Uma, de que basta o isolamento vertical (velhos e doentes, deixando a
cadeia produtiva trabalhar, como preconiza o presidente). Outra
preconiza o isolamento horizontal (recomendado por sanitaristas e que
pode ser resumido na frase "fique em casa"). Qual a sua opinião pessoal e
sincera? Mais ou menos isolamento?
Como
já tive a oportunidade de explicar, a questão está mal colocada. Não se
trata de nos agarrarmos definitivamente a uma opção e saltar,
intempestivamente, para a outra. A questão correta é quando e como vamos
sair de uma situação para a outra. Sabemos que a atual é necessária,
neste momento, mas não pode continuar indefinidamente. Essa trégua que o isolamento horizontal
nos dá deve ser bem aproveitada para darmos a melhor organização
possível aos serviços de saúde e de logística, como está acontecendo.

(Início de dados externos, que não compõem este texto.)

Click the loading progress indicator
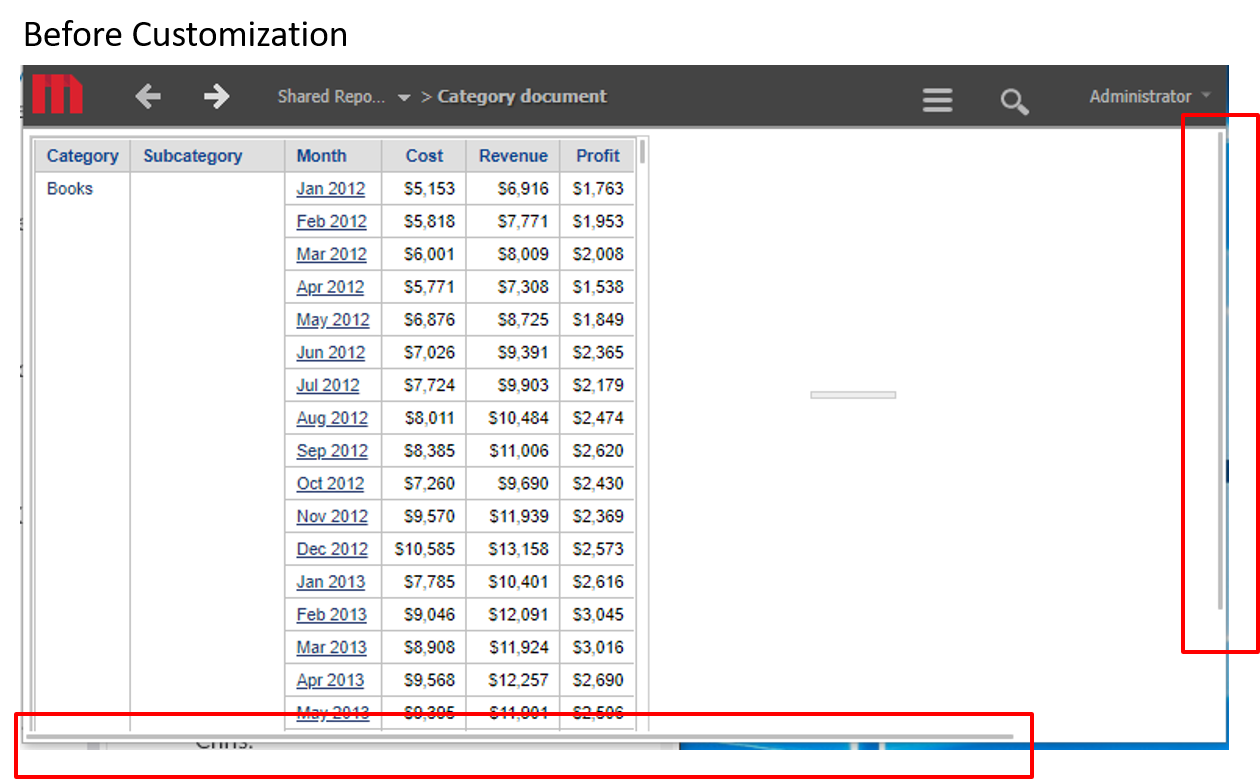1260x779 pixels. [852, 393]
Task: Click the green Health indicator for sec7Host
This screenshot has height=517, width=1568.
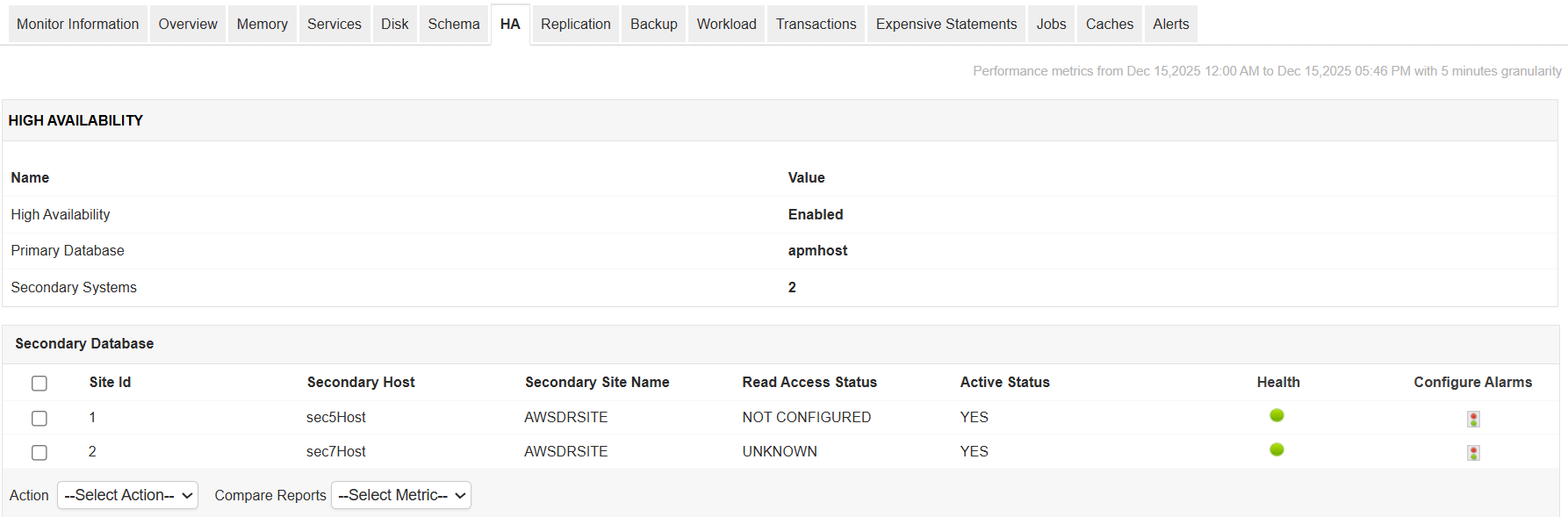Action: coord(1277,450)
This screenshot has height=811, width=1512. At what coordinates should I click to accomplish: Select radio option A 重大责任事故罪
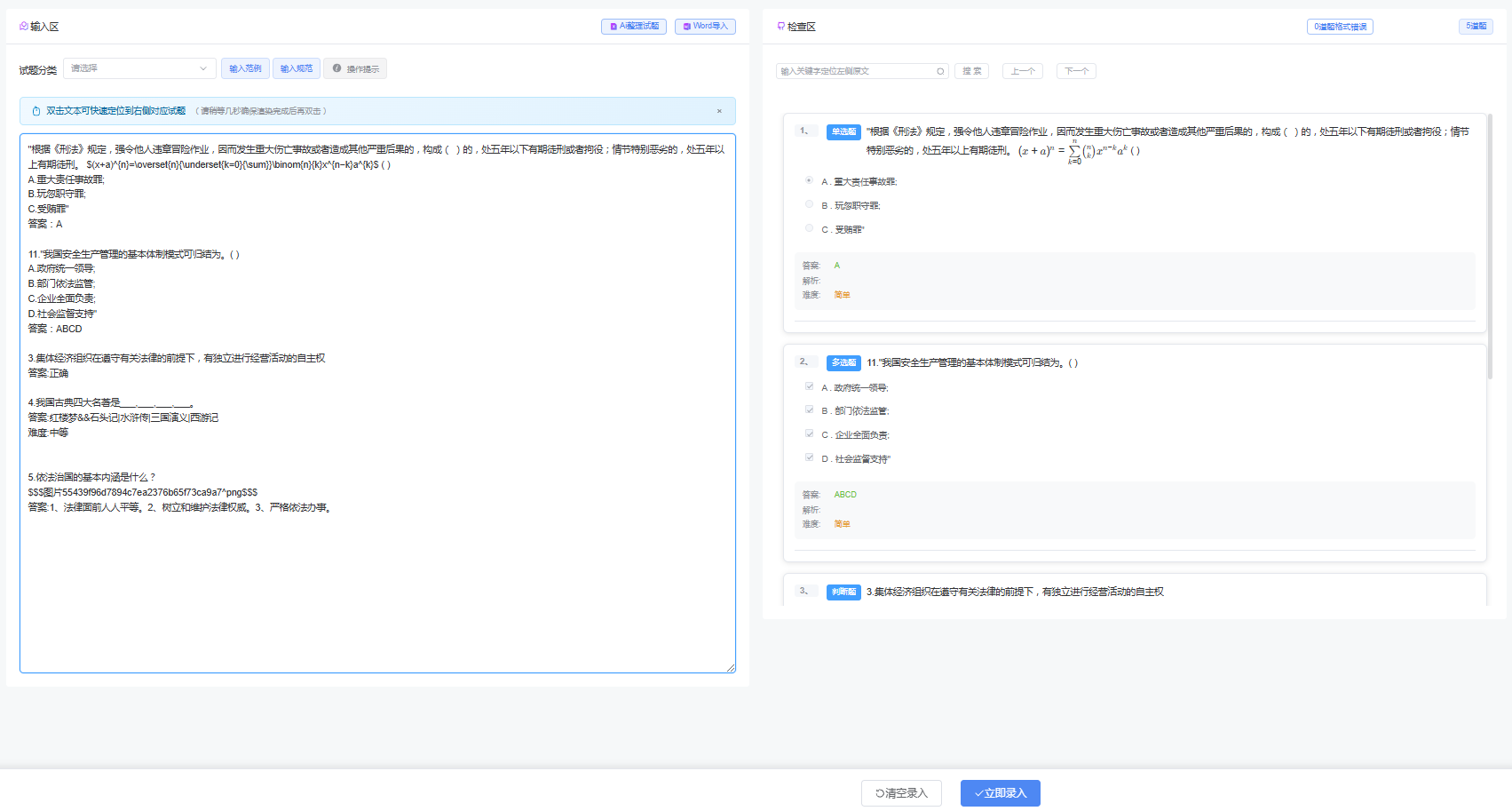pyautogui.click(x=809, y=180)
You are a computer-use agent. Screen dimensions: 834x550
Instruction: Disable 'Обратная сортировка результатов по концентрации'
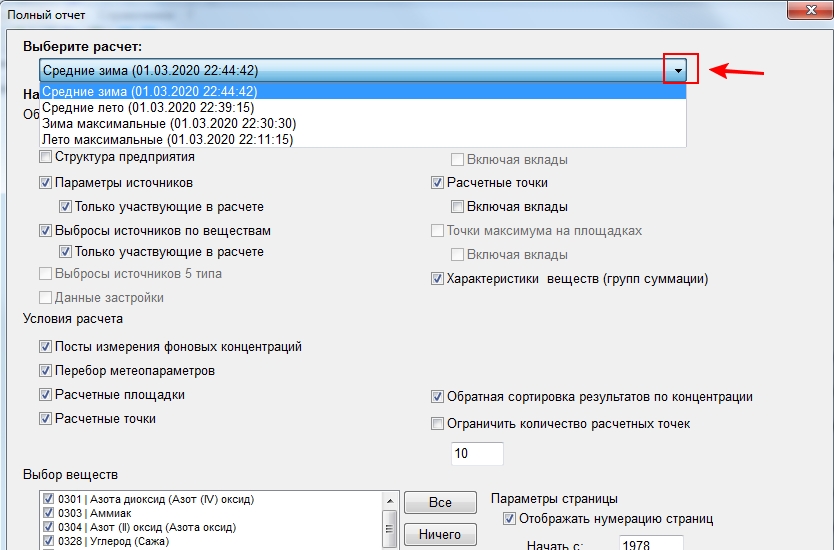coord(438,397)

Porém, mesmo essas medidas, e as econômicas, se mostrarão inócuas se a
sociedade permanecer imobilizada. O que deve ser deliberado, insisto, é
como vamos passar de uma situação para outra, com racionalidade e
responsabilidade.
A quarentena tem que acabar já? Ou o senhor daria algumas semanas com palavras de ordem fiquem em casa?
Eu
diria às pessoas que devem confiar nas autoridades, obedecendo as
orientações que elas transmitem. Mas diria também que é preciso lembrar
que o Brasil é uma federação, não uma confederação. Isso está bem claro
nos artigos 21, 22 e 23 da Constituição Federal. Aquilo que é do
município é do município. Se extrapola o município e vai influir em
outro, é do Estado. Se extrapola do Estado, é da União. Tem que haver
coordenação. Até mesmo pelo fluxo logístico. Todas as autoridades têm
que respeitar seus limites e não invadir a competência das demais.
O
presidente foi criticado por se referir ao coronavírus como
“gripezinha”. A comparação faz sentido para o senhor ou é muito mais do
que isso?
Não é bem
isso. O Presidente está muito preocupado com a epidemia. Mas ele está
ouvindo e falando para uma parcela da população cuja opinião e
sentimentos não podem ser desconsiderados. Ele tem contato direto com
pessoas das classes menos favorecidas, caminhoneiros, autônomos e assim
por diante. Quando ele usou essa expressão, ele procurou transmitir à
população as consequências de um isolamento drástico
por tempo indefinido. É preciso preparar a população para passar à
próxima fase do enfrentamento da epidemia. Foi isso que o presidente
Jair Bolsonaro procurou fazer.
Governadores
têm criticado a postura de Bolsonaro. O senhor acha que o presidente é
mal-compreendido ou existe mesmo uma grande diferença de opinião entre
ele e o grupo de governadores (e outros gestores que preconizam que as
pessoas fiquem em casa)?
É
preciso ter em mente que o achatamento deve ocorrer em três curvas: da
doença, do PIB e do emprego. Países mais desenvolvidos têm espaço fiscal
para injeções de recursos na economia. Nós não temos esse espaço e
recursos. Estamos no início do enfrentamento da epidemia. Temos que
lidar com as duas outras curvas para enfrentar essa questão. E isso,
insisto, não pode ser discutido com paixão, facciosismo, ideologia e
partidarismo. É preciso um alinhamento responsável de posições em prol
do bem comum e do interesse nacional.
As respostas do vice-presidente foram essas.
A
entrevista já estava concluída quando chegou a notícia de que o
ministro Marco Aurélio, do Supremo Tribunal Federal (STF), pediu à
Procuradoria-Geral da República (PGR) que examine pedido de impeachment
de Jair Bolsonaro, feito por um grupo de advogados. Eles alegam que o
motivo seriam declarações e atos do presidente com relação à epidemia de
coronavírus, que eles consideram irresponsáveis e perigosas.
Convidado a abordar o assunto, o vice-presidente Mourão preferiu não comentar.